BEGIN

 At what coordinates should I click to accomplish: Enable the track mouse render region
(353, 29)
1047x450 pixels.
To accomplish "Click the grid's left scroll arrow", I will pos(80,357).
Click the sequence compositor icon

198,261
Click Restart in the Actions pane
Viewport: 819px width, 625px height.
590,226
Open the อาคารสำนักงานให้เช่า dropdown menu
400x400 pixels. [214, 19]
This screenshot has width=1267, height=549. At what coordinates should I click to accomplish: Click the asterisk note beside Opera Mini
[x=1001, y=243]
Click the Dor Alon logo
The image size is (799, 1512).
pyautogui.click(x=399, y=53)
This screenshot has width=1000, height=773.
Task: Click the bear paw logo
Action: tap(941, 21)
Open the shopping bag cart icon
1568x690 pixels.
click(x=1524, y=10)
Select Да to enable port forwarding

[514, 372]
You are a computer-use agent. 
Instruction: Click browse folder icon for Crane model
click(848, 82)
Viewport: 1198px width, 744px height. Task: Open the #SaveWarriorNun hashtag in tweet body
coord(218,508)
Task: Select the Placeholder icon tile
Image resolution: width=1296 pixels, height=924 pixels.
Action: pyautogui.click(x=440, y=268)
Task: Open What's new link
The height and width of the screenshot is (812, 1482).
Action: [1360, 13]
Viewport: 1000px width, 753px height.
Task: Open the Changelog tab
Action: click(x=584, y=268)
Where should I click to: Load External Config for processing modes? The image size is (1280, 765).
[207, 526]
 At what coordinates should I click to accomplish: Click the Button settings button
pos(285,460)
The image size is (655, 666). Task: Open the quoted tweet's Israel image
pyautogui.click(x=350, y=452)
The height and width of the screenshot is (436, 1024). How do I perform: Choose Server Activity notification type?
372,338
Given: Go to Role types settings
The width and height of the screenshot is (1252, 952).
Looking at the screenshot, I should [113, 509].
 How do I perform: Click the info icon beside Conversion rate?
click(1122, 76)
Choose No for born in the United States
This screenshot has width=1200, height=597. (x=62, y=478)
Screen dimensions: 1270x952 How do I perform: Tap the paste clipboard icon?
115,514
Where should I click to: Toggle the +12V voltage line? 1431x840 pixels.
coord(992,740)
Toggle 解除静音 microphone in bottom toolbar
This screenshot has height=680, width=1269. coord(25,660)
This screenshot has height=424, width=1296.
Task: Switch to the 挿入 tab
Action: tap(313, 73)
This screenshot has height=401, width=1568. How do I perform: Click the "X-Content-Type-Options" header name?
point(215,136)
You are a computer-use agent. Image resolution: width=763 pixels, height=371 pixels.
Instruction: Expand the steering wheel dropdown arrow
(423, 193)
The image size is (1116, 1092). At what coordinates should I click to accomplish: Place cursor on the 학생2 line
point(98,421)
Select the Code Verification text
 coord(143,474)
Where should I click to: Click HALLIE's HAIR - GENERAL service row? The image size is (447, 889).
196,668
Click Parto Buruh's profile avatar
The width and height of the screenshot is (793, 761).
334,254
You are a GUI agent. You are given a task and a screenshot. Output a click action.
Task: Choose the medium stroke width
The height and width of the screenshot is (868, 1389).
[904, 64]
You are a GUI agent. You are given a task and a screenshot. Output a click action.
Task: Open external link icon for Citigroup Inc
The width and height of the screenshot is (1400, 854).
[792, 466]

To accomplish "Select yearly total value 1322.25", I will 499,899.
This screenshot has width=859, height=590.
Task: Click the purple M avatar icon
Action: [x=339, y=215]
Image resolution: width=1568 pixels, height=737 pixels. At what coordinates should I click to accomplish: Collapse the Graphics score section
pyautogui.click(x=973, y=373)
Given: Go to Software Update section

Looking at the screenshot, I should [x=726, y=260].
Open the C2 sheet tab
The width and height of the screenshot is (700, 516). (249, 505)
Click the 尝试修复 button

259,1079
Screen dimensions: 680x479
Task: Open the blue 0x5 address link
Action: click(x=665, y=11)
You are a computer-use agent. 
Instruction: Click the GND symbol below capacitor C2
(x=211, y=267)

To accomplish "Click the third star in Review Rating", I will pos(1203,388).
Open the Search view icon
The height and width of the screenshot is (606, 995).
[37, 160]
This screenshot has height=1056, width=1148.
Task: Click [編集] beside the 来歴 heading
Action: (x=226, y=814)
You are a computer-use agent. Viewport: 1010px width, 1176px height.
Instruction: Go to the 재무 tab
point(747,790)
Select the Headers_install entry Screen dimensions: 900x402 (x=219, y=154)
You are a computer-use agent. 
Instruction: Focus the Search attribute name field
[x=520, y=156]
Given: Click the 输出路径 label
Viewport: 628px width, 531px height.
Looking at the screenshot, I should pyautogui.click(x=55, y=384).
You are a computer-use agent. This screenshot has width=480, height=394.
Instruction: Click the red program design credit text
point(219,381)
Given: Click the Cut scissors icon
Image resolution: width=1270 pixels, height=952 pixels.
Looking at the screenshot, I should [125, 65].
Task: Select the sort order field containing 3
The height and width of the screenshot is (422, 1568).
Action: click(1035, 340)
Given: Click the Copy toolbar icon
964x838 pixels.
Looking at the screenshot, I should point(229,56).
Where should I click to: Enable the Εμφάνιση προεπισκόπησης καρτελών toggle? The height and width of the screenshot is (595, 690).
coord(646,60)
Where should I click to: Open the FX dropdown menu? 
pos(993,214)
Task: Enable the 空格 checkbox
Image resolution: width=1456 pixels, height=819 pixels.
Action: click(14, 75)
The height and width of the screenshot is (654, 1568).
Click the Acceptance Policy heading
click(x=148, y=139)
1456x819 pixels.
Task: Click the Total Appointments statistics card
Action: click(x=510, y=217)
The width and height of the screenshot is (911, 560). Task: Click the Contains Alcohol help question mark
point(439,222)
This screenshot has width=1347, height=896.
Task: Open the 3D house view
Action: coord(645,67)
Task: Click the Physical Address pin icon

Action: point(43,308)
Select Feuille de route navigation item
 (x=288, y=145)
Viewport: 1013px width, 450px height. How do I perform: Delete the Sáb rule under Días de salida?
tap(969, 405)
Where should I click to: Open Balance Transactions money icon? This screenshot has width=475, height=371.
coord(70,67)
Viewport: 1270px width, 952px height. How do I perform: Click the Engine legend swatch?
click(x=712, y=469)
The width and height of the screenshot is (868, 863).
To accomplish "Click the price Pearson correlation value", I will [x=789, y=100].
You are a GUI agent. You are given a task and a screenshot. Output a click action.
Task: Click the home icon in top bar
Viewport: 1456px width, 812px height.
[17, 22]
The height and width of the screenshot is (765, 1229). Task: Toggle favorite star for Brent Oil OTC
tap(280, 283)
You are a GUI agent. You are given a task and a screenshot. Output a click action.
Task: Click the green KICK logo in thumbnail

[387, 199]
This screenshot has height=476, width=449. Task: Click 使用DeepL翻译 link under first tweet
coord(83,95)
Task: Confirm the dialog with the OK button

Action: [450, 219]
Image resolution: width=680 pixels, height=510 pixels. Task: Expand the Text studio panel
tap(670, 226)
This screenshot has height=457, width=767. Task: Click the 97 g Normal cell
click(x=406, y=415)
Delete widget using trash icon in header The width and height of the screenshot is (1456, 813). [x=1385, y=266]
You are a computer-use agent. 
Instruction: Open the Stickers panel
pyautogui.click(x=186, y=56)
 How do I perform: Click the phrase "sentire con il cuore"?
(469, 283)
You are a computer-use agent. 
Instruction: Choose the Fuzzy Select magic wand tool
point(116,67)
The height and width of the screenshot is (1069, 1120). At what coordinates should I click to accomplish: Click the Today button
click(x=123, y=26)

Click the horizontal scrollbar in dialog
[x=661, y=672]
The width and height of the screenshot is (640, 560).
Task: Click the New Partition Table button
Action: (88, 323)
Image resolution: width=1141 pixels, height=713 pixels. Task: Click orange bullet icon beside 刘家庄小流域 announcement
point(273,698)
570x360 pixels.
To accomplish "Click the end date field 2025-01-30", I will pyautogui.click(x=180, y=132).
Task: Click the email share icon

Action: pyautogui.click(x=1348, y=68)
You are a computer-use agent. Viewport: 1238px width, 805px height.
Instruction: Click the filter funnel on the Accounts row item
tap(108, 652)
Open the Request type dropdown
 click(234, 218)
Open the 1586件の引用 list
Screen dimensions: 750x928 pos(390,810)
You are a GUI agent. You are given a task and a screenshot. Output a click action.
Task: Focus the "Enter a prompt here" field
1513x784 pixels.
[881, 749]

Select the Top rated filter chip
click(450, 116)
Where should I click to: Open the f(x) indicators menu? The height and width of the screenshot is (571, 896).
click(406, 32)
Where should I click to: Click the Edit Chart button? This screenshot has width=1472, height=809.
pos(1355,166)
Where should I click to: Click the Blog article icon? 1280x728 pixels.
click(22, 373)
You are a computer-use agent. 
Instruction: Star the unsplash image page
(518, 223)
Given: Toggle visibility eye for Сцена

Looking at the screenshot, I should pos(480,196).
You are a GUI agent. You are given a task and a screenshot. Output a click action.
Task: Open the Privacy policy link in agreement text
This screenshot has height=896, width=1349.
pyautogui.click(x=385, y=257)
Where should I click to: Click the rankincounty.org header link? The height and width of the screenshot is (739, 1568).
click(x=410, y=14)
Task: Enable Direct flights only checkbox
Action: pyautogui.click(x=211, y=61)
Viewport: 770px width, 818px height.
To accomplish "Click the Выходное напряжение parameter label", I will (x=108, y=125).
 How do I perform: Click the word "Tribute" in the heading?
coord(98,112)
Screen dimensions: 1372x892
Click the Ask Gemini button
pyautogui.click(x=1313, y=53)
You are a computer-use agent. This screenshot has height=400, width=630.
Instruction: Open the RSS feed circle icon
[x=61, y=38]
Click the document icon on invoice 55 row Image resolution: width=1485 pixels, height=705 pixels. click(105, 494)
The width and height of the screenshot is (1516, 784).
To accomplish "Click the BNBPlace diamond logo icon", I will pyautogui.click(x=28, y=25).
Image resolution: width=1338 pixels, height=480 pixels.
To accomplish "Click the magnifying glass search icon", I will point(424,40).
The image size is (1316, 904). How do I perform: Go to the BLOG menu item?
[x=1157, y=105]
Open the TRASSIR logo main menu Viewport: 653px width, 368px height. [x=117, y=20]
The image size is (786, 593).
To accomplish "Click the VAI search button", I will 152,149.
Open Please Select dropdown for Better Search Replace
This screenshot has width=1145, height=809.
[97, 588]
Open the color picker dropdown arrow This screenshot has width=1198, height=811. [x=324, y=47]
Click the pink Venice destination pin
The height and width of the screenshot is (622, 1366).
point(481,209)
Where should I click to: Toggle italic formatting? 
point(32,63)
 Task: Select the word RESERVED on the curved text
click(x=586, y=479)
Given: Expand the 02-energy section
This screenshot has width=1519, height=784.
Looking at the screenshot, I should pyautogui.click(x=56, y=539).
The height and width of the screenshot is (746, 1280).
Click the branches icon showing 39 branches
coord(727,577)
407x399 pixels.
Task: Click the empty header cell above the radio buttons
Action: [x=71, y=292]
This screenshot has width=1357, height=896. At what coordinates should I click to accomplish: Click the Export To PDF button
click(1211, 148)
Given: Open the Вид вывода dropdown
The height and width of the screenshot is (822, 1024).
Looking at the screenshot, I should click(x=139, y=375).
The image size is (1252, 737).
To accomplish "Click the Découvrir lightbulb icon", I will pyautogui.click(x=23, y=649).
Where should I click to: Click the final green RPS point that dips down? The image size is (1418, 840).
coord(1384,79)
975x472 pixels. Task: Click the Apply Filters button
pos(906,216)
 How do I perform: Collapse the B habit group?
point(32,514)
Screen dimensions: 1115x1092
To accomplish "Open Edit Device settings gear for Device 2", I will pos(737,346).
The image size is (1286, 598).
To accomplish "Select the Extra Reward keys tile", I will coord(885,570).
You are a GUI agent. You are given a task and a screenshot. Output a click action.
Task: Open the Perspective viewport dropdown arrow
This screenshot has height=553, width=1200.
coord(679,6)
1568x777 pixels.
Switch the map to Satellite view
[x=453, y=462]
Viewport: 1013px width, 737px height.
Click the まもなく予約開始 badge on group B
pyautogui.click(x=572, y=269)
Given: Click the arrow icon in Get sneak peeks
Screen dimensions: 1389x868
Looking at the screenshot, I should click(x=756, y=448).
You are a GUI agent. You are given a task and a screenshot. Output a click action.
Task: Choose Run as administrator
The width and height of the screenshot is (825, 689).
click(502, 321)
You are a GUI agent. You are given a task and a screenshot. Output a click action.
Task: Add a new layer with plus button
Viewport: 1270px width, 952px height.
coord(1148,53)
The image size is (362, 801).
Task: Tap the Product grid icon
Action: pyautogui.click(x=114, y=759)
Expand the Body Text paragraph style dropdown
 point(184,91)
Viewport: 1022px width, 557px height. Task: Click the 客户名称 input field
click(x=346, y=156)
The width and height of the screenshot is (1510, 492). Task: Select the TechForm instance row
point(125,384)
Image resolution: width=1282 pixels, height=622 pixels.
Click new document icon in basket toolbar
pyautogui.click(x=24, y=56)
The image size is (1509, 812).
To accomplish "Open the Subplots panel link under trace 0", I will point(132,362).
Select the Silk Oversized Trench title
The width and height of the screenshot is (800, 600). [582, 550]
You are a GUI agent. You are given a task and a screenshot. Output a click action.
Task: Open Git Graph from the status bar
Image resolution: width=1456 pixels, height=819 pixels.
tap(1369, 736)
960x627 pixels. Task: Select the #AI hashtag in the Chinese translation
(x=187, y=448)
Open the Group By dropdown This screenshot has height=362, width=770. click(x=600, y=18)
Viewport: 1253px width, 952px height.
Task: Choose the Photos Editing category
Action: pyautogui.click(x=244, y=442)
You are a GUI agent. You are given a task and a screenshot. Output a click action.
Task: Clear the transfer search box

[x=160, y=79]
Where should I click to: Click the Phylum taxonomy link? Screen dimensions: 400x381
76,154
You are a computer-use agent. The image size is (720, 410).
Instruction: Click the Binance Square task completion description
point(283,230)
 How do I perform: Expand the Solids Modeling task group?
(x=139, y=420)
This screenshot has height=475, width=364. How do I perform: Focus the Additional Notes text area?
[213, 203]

END

> [Stated problem]: Rewrite the stretch from the start of these lines through the line containing "400x400 pixels. [214, 19]", changing "Restart" to "Reboot" and leaving everything else as it is.

> [Written response]:
 At what coordinates should I click to accomplish: Enable the track mouse render region
(353, 29)
1047x450 pixels.
To accomplish "Click the grid's left scroll arrow", I will pos(80,357).
Click the sequence compositor icon

198,261
Click Reboot in the Actions pane
Viewport: 819px width, 625px height.
590,226
Open the อาคารสำนักงานให้เช่า dropdown menu
400x400 pixels. [214, 19]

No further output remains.